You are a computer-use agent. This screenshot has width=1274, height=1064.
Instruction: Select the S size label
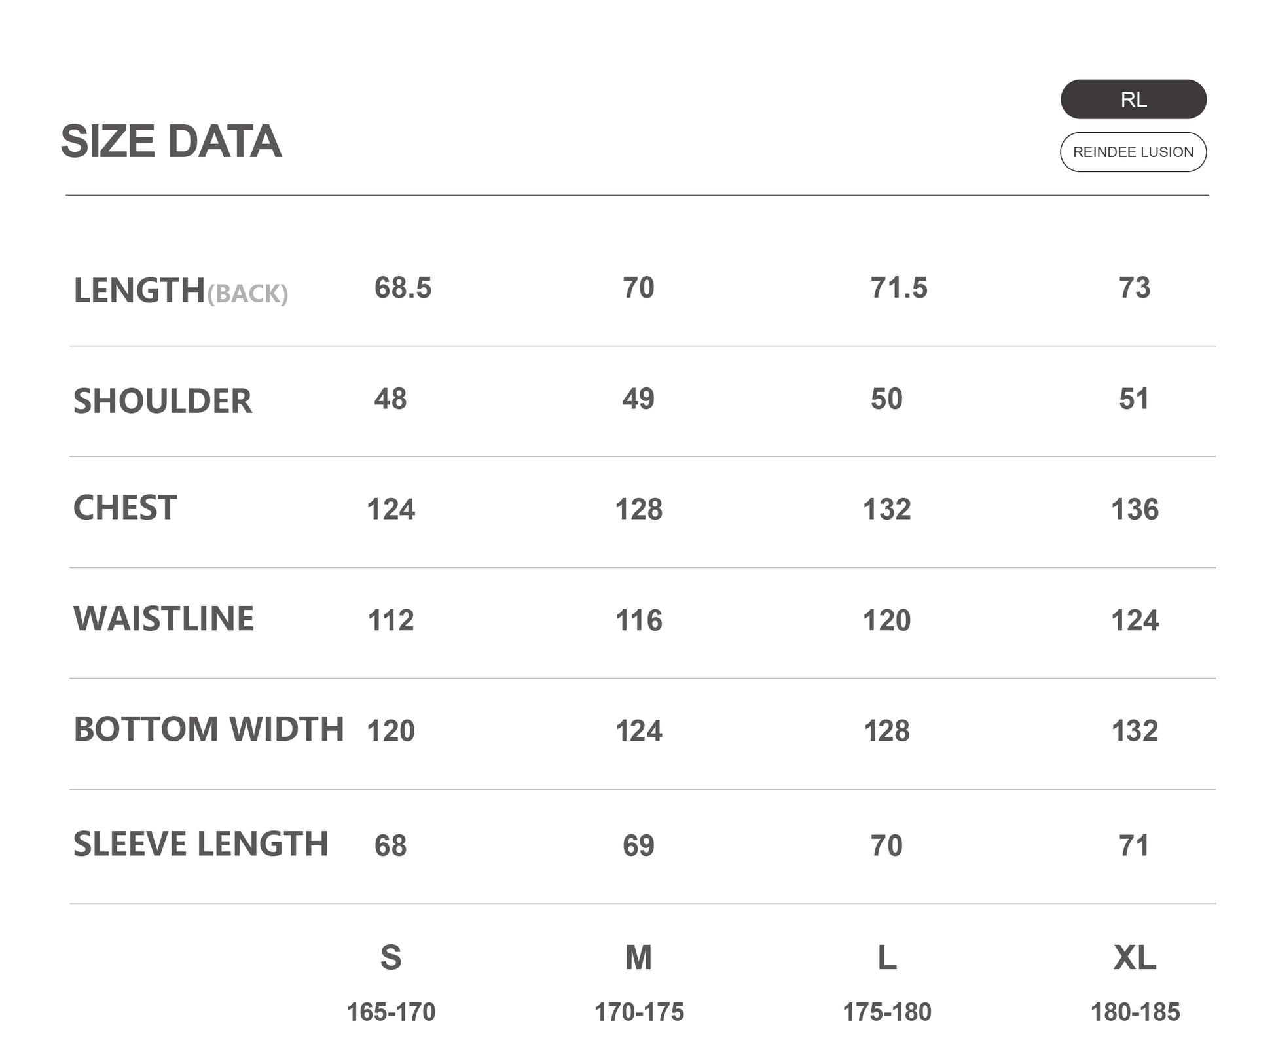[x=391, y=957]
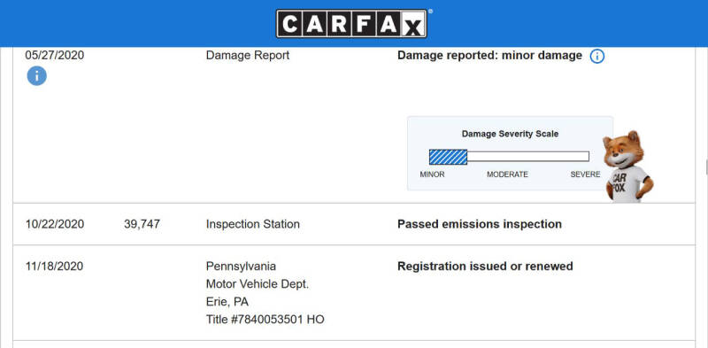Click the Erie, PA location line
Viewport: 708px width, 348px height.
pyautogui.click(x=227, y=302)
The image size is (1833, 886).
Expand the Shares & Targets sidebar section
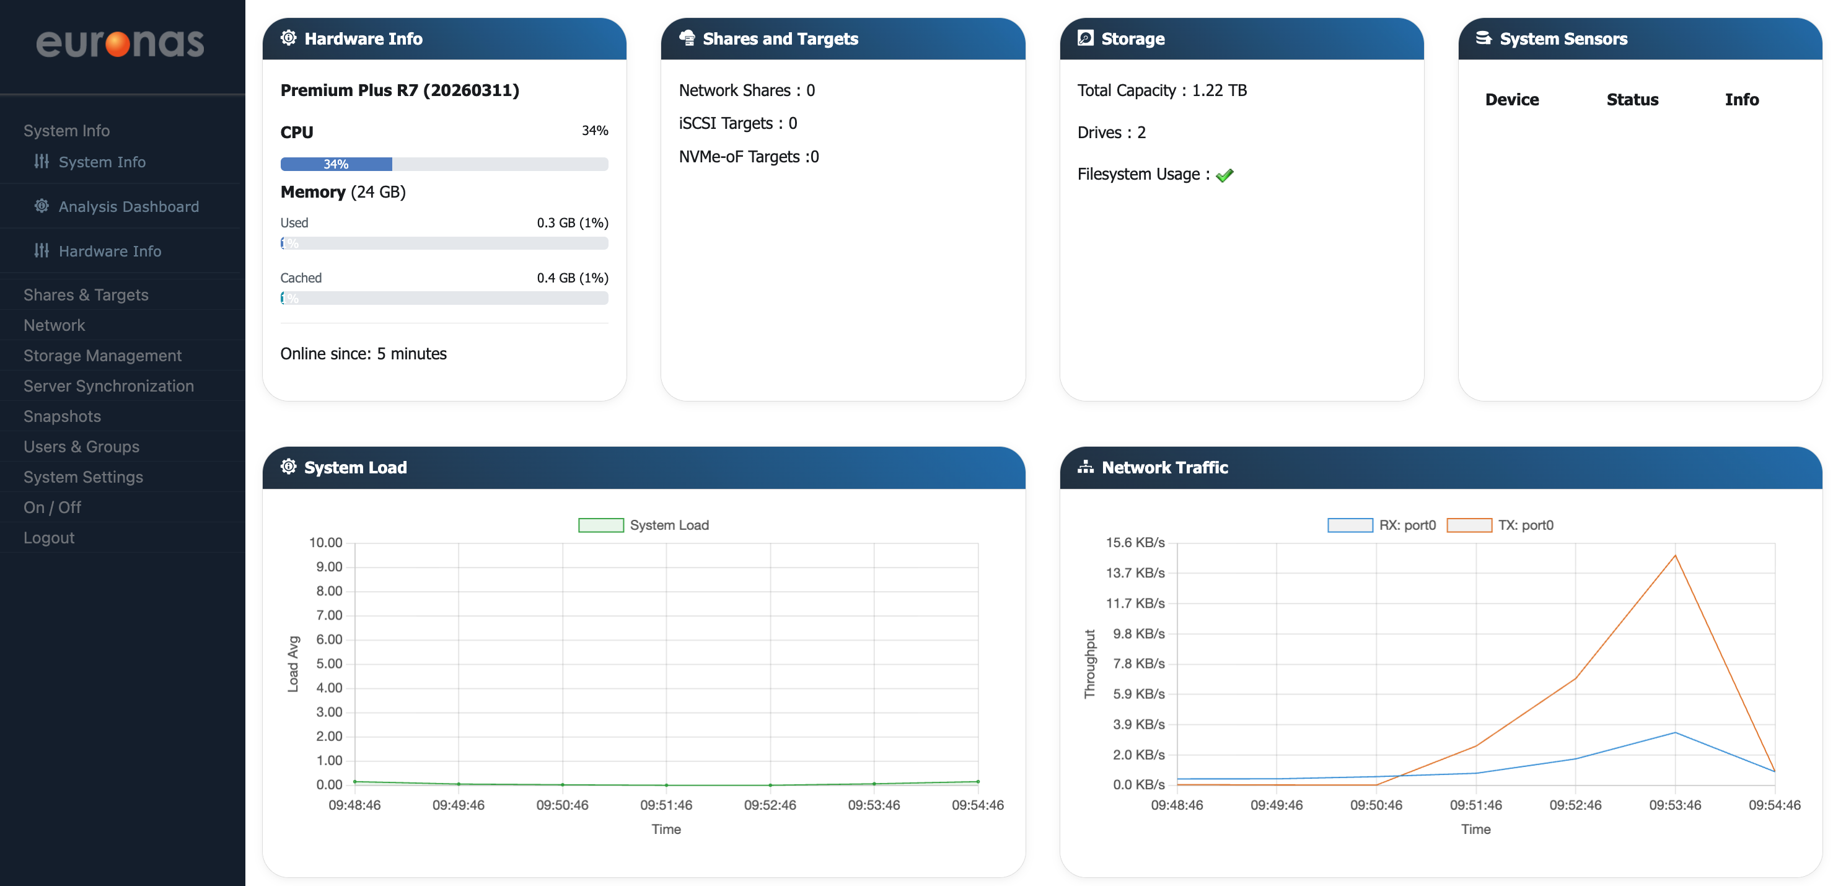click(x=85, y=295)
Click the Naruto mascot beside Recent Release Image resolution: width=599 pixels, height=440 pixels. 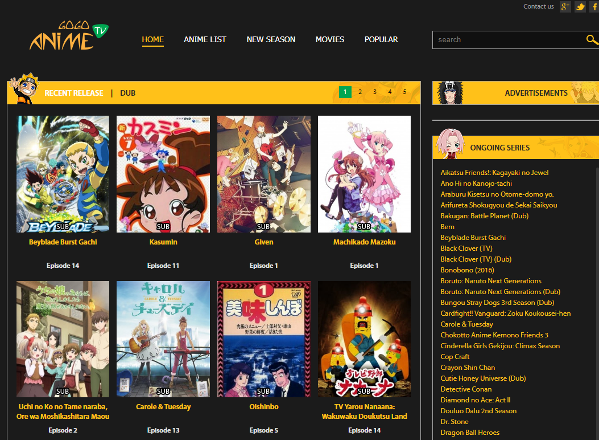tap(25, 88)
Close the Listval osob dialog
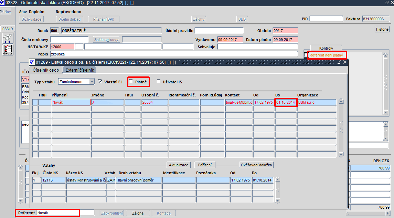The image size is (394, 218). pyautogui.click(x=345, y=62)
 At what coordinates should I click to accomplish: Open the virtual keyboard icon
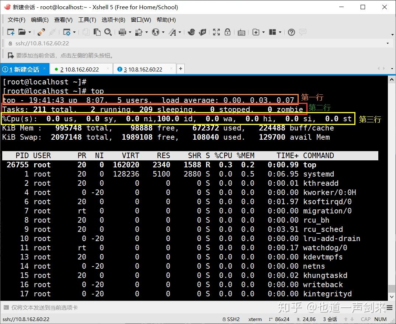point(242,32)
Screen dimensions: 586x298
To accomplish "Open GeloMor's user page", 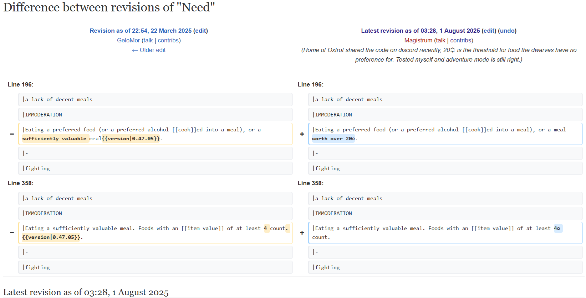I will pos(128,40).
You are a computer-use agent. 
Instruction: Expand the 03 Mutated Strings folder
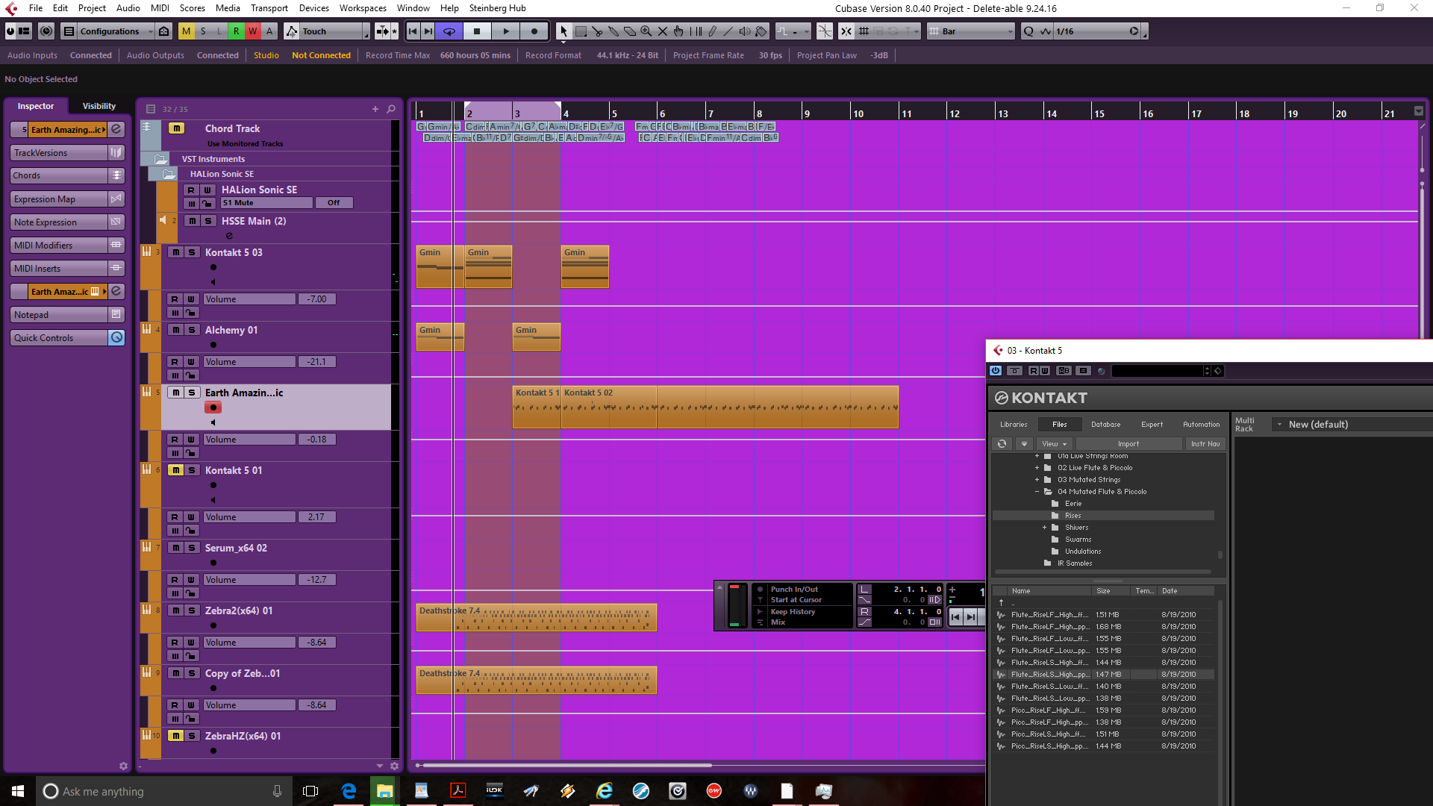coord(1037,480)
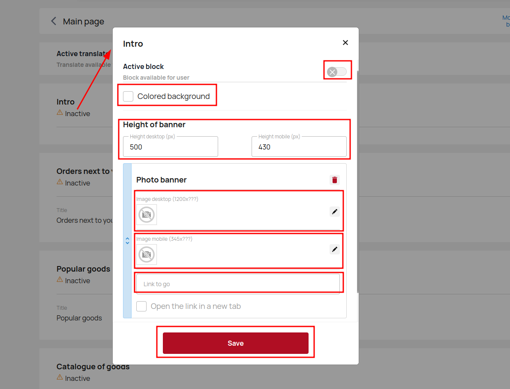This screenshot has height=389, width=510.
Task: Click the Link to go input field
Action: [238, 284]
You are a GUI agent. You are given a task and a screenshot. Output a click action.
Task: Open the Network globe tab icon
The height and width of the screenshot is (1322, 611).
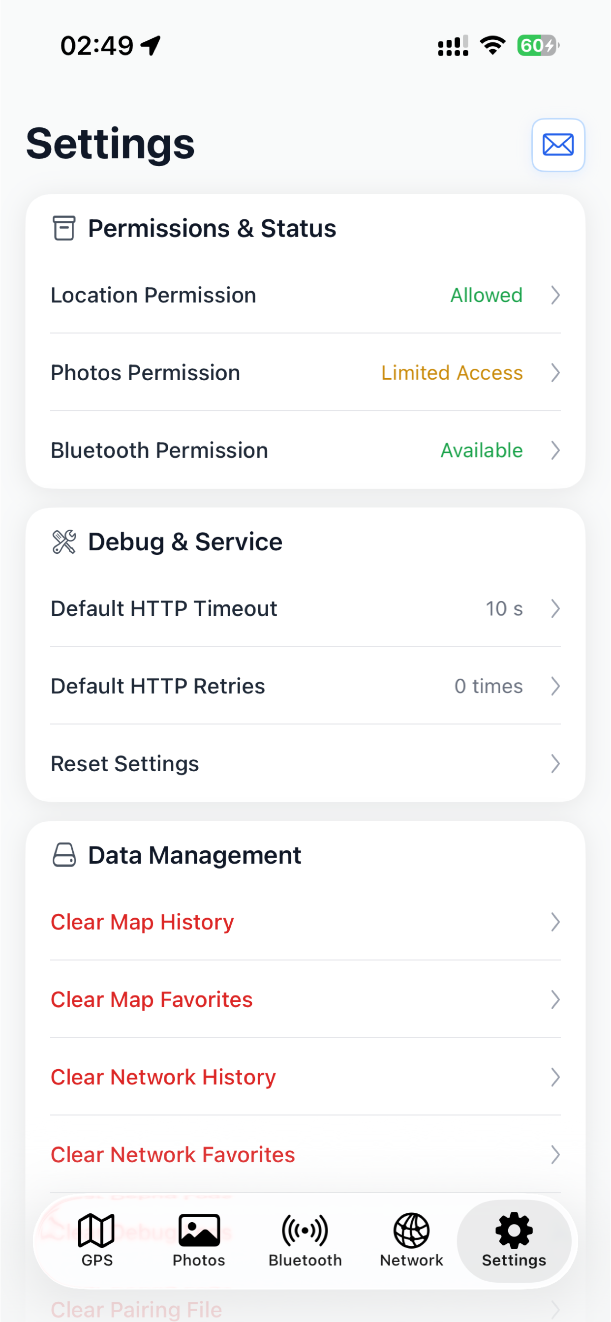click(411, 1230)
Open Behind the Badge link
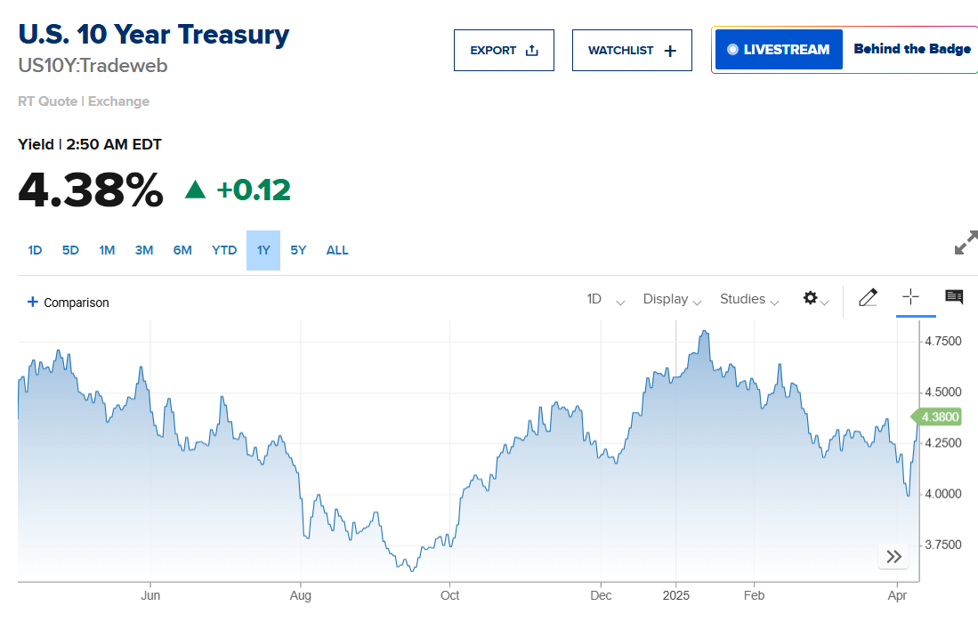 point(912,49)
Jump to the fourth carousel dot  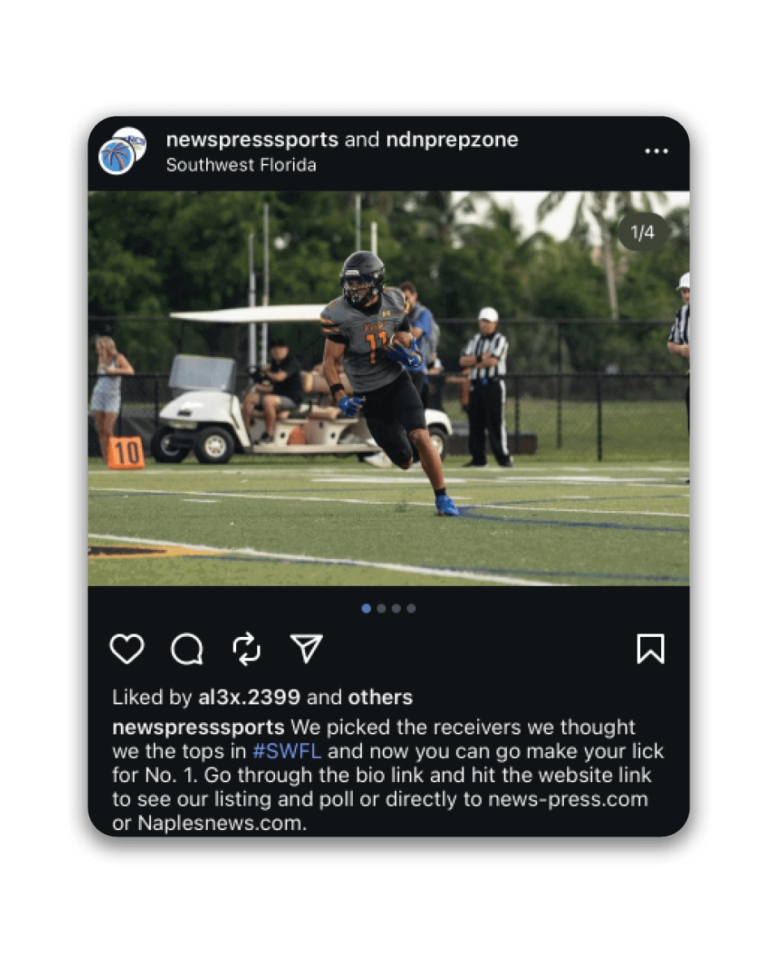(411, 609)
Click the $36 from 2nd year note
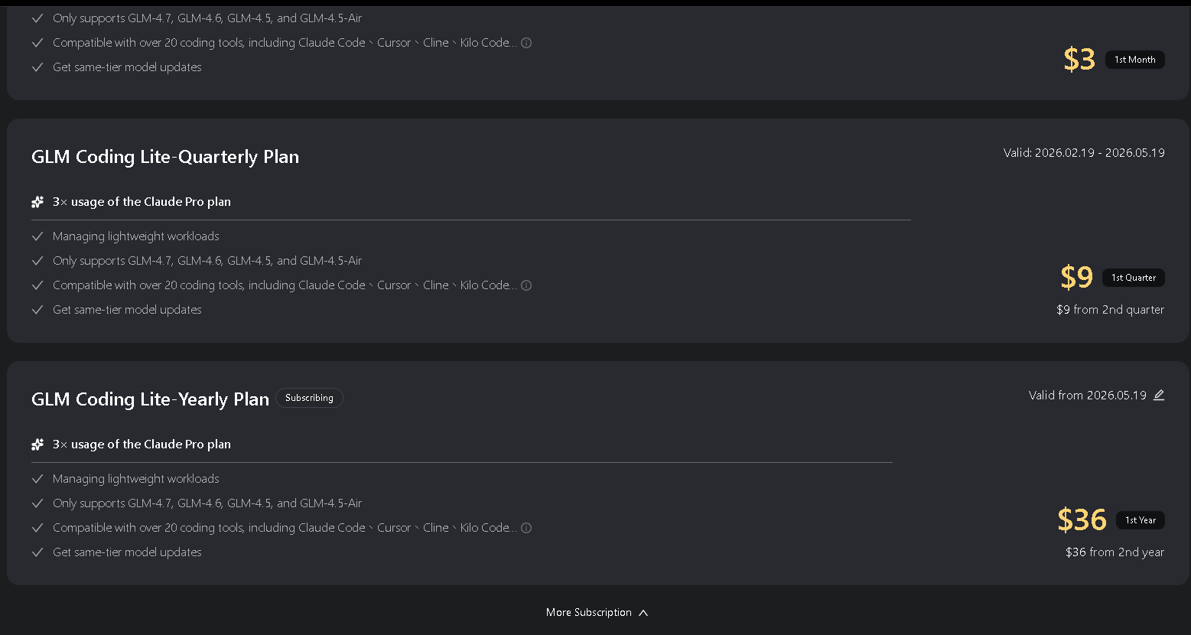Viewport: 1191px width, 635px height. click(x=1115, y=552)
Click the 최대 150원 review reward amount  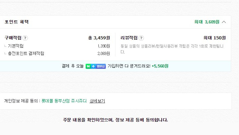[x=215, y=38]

────────────────────────────────────────

- Short problem:
Set out the records from the start through the line that contains "click(x=85, y=295)" as a Markdown table with the columns Row and Line. Give each nonblank line its own numbered row, and leave the pictures out.

- Answer in full:
| Row | Line |
|---|---|
| 1 | You are a computer-use agent. This screenshot has width=1274, height=1064. |
| 2 | Instruction: Select the S size label |
| 3 | [x=391, y=957] |
| 4 | Click the Erie, PA location line |
| 5 | Viewport: 708px width, 348px height. |
| 6 | pyautogui.click(x=227, y=302) |
| 7 | The image size is (1833, 886). |
| 8 | Expand the Shares & Targets sidebar section |
| 9 | click(x=85, y=295) |